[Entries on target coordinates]
---
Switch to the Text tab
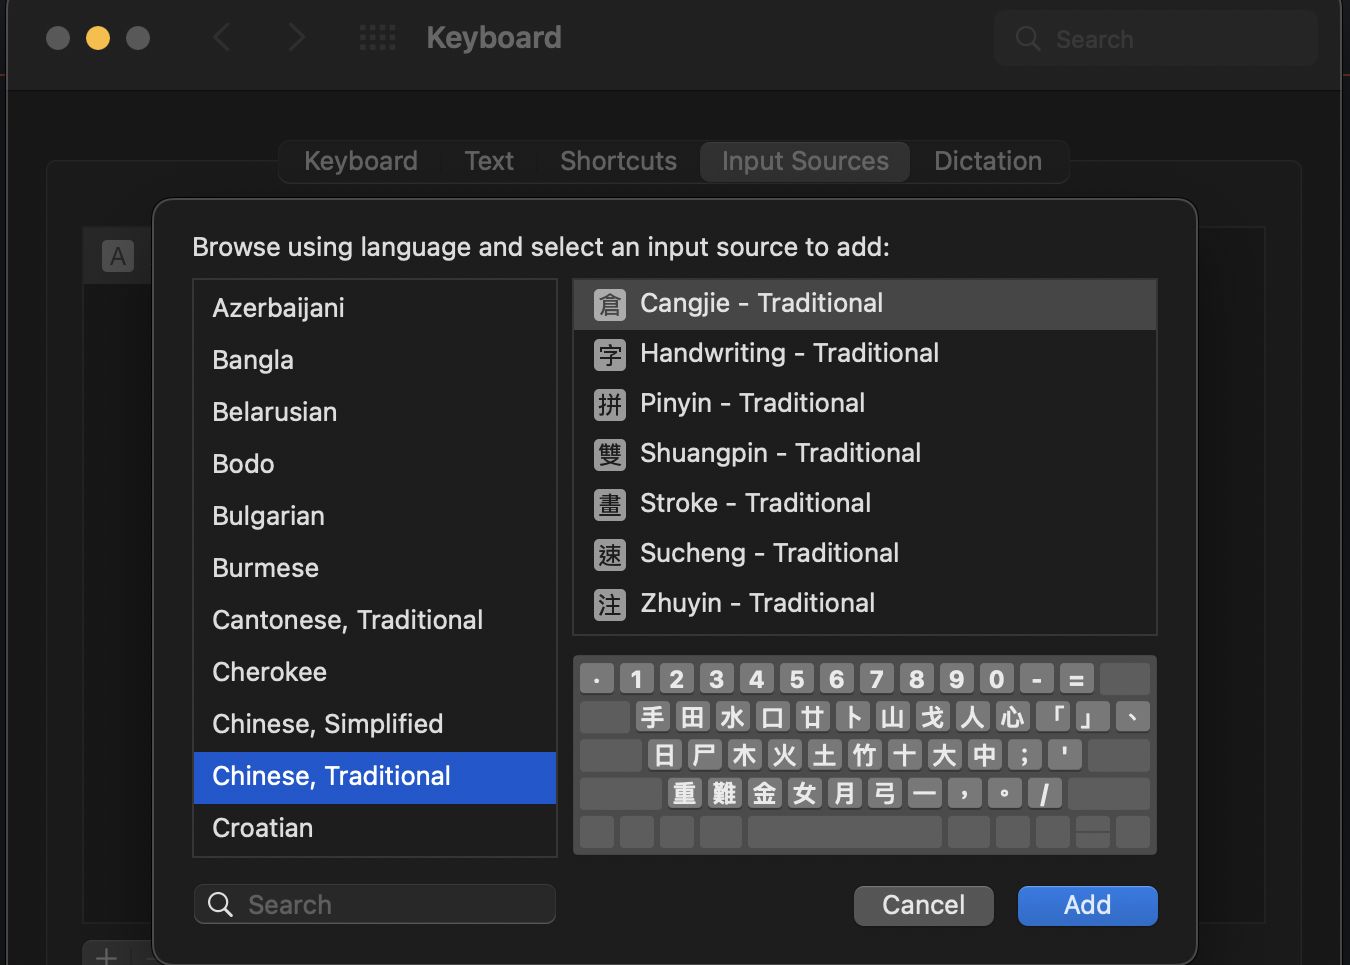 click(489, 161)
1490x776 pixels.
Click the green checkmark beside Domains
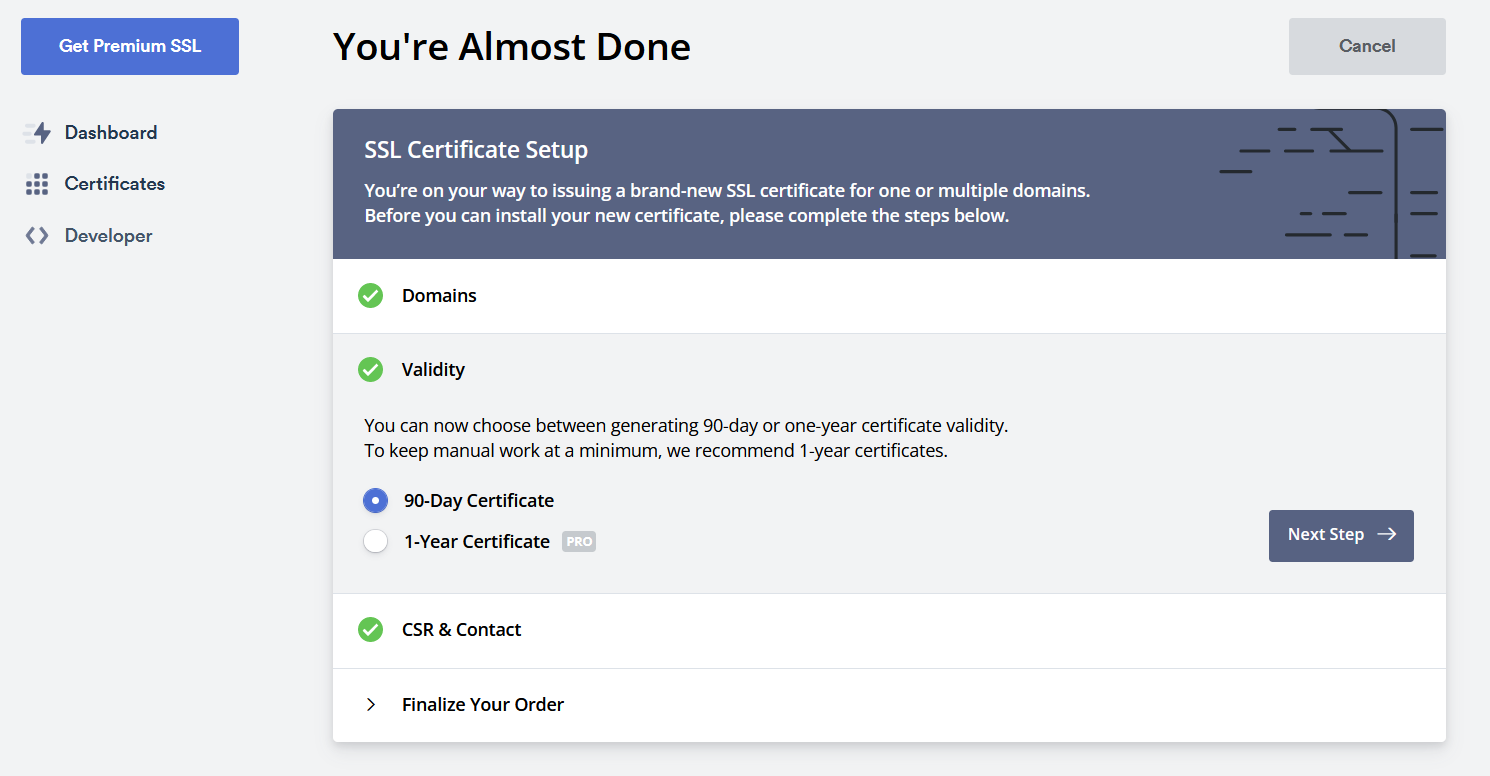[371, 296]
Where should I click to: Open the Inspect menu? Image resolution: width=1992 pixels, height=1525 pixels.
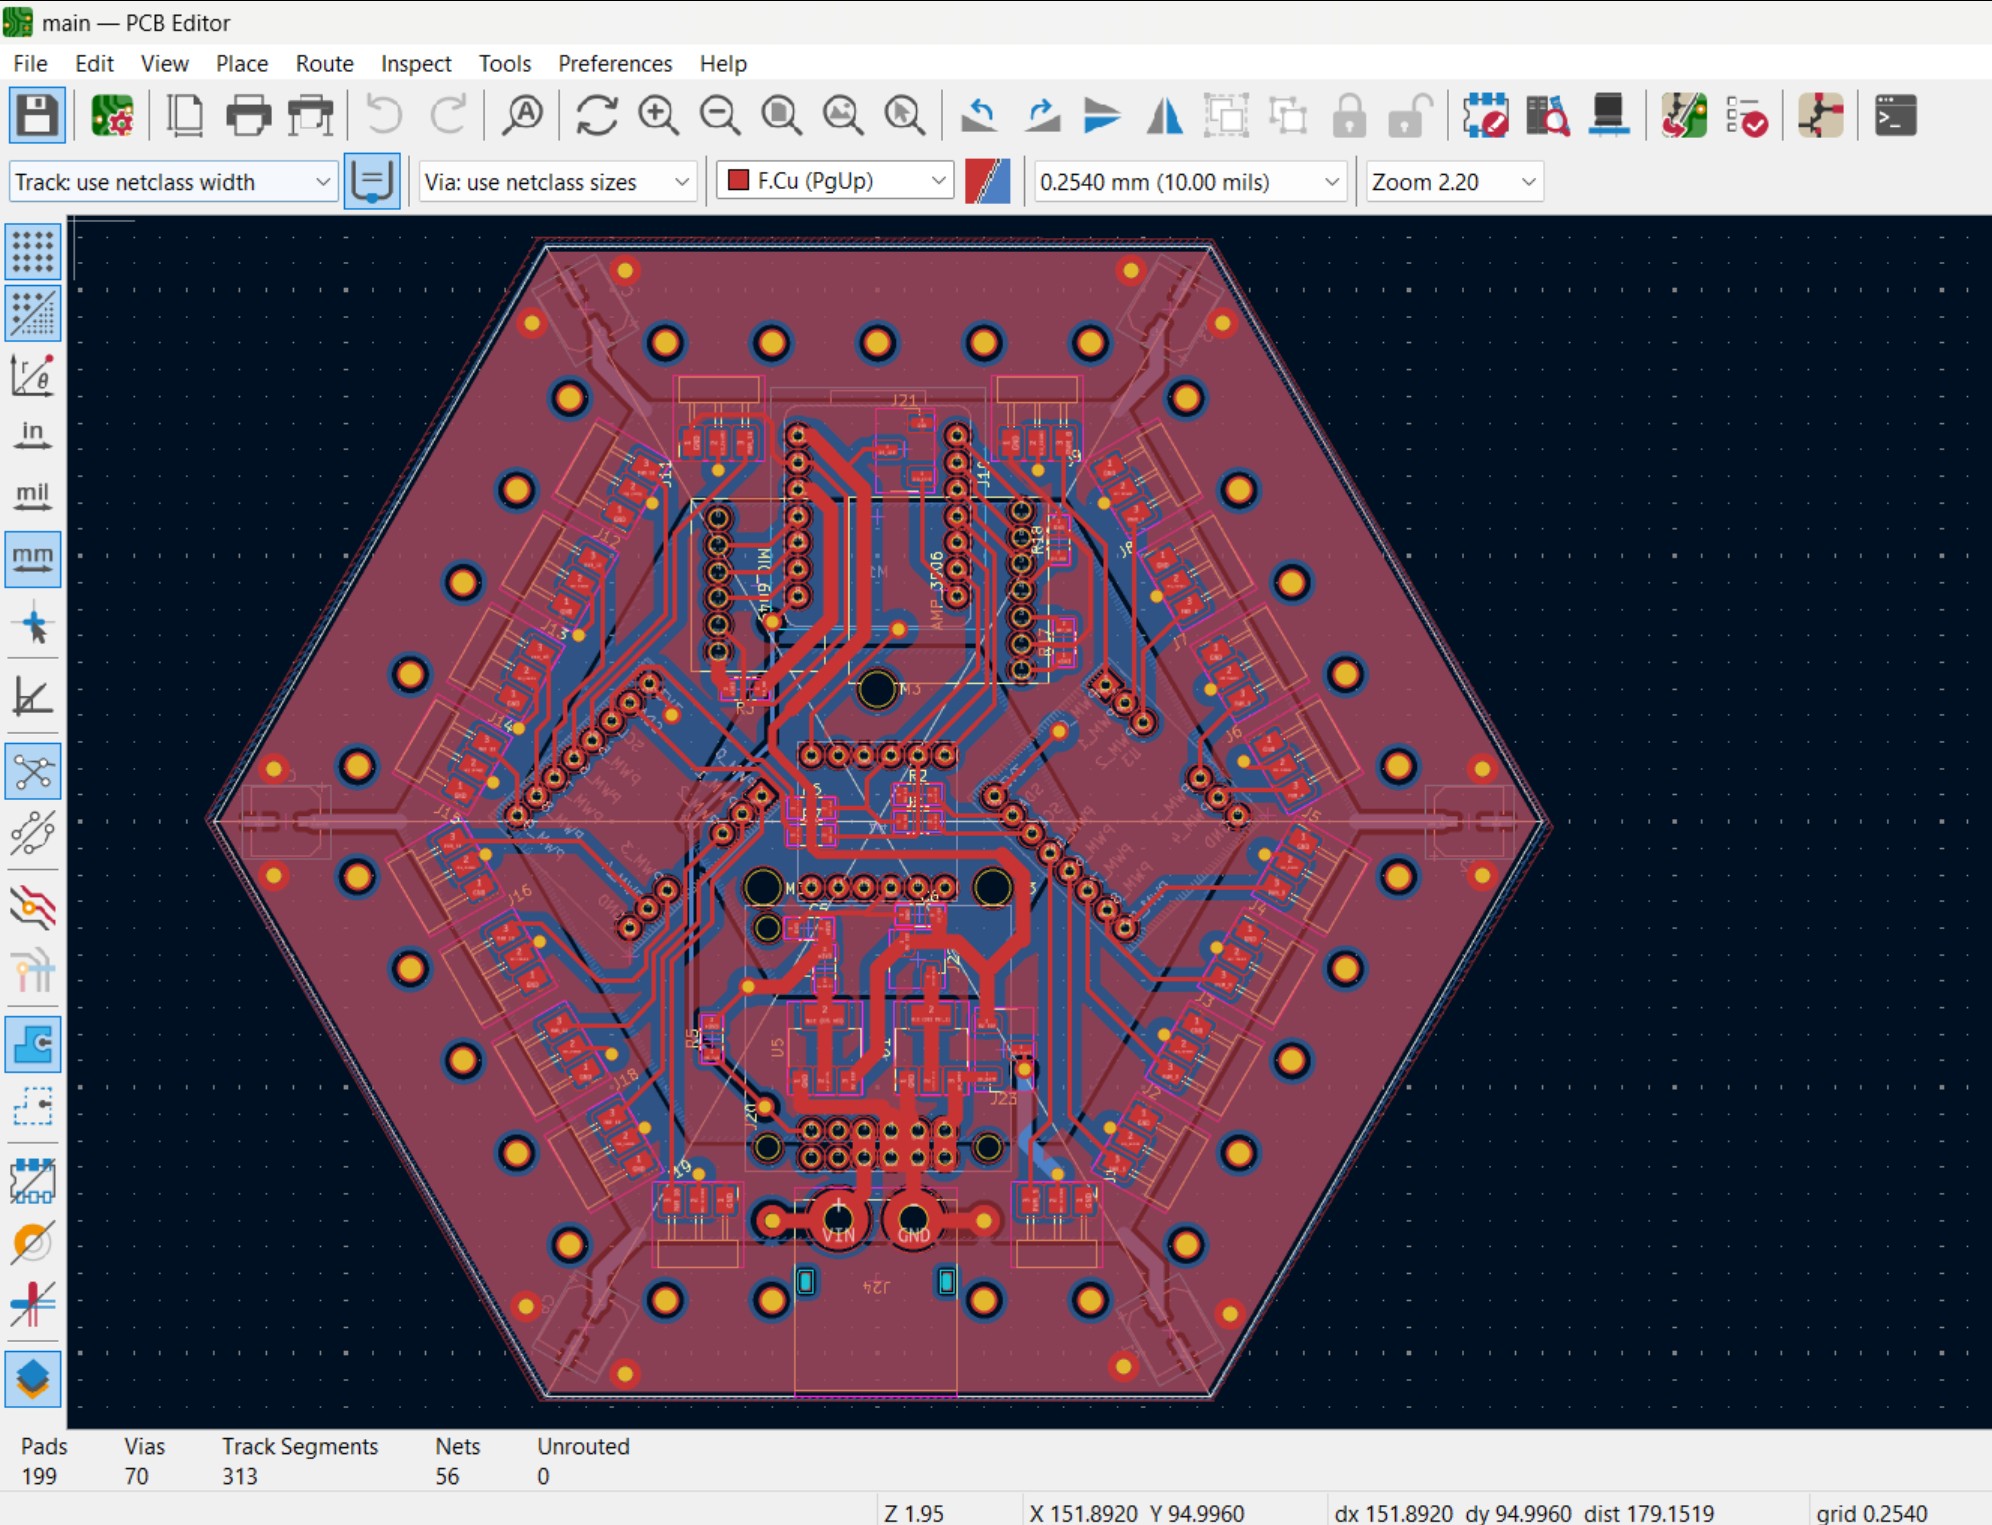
---
What is asked: Write out every line of the listing again, requests included, but multiply each coordinate in the answers by 0.45 and round the result to a whole number, rounding halves up. Leave all other numbers as they are and omit the pictures.

Full response:
Switch to the Text tab
 click(220, 72)
1490x776 pixels.
Click the green checkmark beside Domains
[167, 133]
Where should I click to: Open the Inspect menu? Image resolution: width=1992 pixels, height=1525 pixels.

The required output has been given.